Cosa si dovrebbe fare per rendere Verona più internazionale?
“Ad esempio trasformare in area museale tutto il complesso dei palazzi Scaligeri. Si può fare. Certo ci vuole il materiale adatto, esposto in maniera adeguata, senza trasformarlo in miti che non ci sono. E poi bisogna sostenerne i costi. Va valutato l’aspetto economico: la città vorrebbe spenderli questi soldi? Non lo so”.
Parliamo dell’uso delle piazze: manifestazioni, mercatini…
“I mercatini li manderei alla Spianà. Non sto scherzando! É un’area strategica, vicina al centro, ben collegata. Lì si può fare quel che si vuole, non nel centro storico”.

Bentegodi, stadio inadeguato al calcio

L’architetto ne farebbe uno nuovo alla Spianà. E racconta la grande amicizia con Calcagni

Lei farebbe lì il nuovo Stadio.
“La Spianà è il posto ideale. Per fare uno stadio nuovo ci vogliono 150 milioni, ma è l’unica cosa sensata da fare. Lo Stadio attuale è obsoleto, inadeguato. Va demolito, lasciando libera quell’area per il quartiere, che ha bisogno di vivere tranquillamente, con spazi verdi e una piazza”.
Quindi non spenderebbe i soldi per adeguare il vecchio Stadio.
“No. Anche perché non ho capito come si possa fare. Il Bentegodi ha un sacco di problemi, a cominciare dalla visibilità: è uno stadio fatto per l’atletica, quindi la distanza per vedere la partita è eccessiva. Oggi si fanno stadi esclusivamente per il gioco del calcio”.
La Gran Guardia, uno dei vostri progetti più belli, non si presta ad ospitare grandi mostre.
“La Gran Guardia è stato un lavoro coraggioso per l’ampliamento alla sala Vini, divenuta la sala congressi. Ma il problema della Gran Guardia è la difficoltà di accesso, sia come sede espositiva di opere d’arte, sia come sede congressuale.

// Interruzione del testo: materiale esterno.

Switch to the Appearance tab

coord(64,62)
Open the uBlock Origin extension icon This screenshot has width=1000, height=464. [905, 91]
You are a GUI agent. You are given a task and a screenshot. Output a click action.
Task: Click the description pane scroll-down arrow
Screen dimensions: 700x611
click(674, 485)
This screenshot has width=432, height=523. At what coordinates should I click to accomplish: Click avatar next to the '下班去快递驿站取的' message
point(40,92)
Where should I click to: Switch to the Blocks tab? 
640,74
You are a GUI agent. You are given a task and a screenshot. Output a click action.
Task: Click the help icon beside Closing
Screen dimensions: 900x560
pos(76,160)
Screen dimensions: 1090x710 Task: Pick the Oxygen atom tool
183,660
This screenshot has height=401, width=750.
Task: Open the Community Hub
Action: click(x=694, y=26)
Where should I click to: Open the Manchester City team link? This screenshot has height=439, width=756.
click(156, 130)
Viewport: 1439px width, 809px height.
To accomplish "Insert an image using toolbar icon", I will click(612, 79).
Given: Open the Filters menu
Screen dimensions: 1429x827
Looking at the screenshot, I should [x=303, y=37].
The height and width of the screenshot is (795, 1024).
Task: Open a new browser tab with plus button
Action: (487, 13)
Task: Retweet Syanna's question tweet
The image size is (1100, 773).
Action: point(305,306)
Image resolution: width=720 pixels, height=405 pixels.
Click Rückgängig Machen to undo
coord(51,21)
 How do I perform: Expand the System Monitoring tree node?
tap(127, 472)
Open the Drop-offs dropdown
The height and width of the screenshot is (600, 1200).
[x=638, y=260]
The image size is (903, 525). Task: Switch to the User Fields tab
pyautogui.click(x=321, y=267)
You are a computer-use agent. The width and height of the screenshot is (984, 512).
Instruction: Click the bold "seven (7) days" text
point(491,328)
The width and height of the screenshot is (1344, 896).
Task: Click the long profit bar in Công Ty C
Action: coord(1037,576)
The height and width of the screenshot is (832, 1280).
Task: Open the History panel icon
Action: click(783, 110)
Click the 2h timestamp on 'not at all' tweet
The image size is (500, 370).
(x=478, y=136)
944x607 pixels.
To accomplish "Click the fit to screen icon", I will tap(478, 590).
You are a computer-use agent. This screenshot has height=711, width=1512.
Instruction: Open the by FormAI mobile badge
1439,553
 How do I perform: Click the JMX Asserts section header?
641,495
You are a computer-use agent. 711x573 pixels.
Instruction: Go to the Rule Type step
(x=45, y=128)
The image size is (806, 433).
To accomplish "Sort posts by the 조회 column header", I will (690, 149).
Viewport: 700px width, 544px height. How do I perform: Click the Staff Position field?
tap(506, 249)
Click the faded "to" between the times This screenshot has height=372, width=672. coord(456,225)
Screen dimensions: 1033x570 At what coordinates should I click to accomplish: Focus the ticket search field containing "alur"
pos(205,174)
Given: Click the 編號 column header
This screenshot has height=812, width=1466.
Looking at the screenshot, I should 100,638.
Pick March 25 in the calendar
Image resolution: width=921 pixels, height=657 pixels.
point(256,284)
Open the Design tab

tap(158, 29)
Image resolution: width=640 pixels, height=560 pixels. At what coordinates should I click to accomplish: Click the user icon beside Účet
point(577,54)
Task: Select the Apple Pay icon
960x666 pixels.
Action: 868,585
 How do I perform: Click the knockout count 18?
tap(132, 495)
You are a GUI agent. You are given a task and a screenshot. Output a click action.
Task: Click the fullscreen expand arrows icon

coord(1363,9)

C’è stato un momento in cui sembrava che fosse possibile, per il Comune, acquistare la villa settecentesca che affaccia su piazza Cittadella. Nella progettazione si poteva collegare alla Gran Guardia come sala di accoglienza, con accesso da piazza Cittadella e adeguata possibilità di parcheggio. Era un’occasione unica, un’idea illuminata. La Gran Guardia poteva diventare sede di un’esposizione permanente, anche di opere di grandi dimensioni. Di Paolo Veronese, ad esempio, visto che la città natale del più grande pittore del Cinquecento non ne possiede neanche una!”.
Cosa le manca dell’architetto Calcagni, amico d’infanzia oltre che socio per 65 anni di professione?
“Ogni tanto lo sogno. Eravamo due individualità molto diverse, che hanno ben convissuto grazie alla fiducia reciproca: lui si fidava di quel che facevo io e viceversa. Stimavamo le nostre intelligenze, le nostre capacità. Sul piano qualitativo eravamo simili, anche per la stessa formazione di studi. Anche se poi eravamo molto diversi uno dall’altro”.
Quali le diversità dell’uno e dell’altro.
“Io sono un intuitivo, lui un razionale. Lui era bravo in matematica, io una schiappa”.
Affrontavate insieme la progettazione?
“Per vent’anni abbiamo lavorato gomito a gomito. Poi lo studio è cresciuto, avevamo diversi impegni ed è stato ineluttabile dividerci un po’ per guadagnare tempo: uno iniziava un lavoro e l’altro lo proseguiva. Molti lavori li abbiamo anche seguiti individualmente. Io ho dedicato al lavoro più tempo di lui, che aveva anche altri interessi oltre la professione. Invece il mio unico interesse era il lavoro. Ho sacrificato la famiglia per l’attività”.
Da giovane ha lavorato anche nello studio di Franco Albini.
“Gli devo molto. Ho imparato a soffrire. E a lavorare tanto, senza cedere mai. L’architetto è un mestiere duro perché è facile avere la prima idea, ma bisogna buttarla via. É un mestiere che richiede un’enorme dedizione, grande pazienza, molto coraggio e una forte ambizione. Bisogna non accontentarsi, essere critici. Sapere che se dedichi molto tempo, la soluzione la trovi sempre”.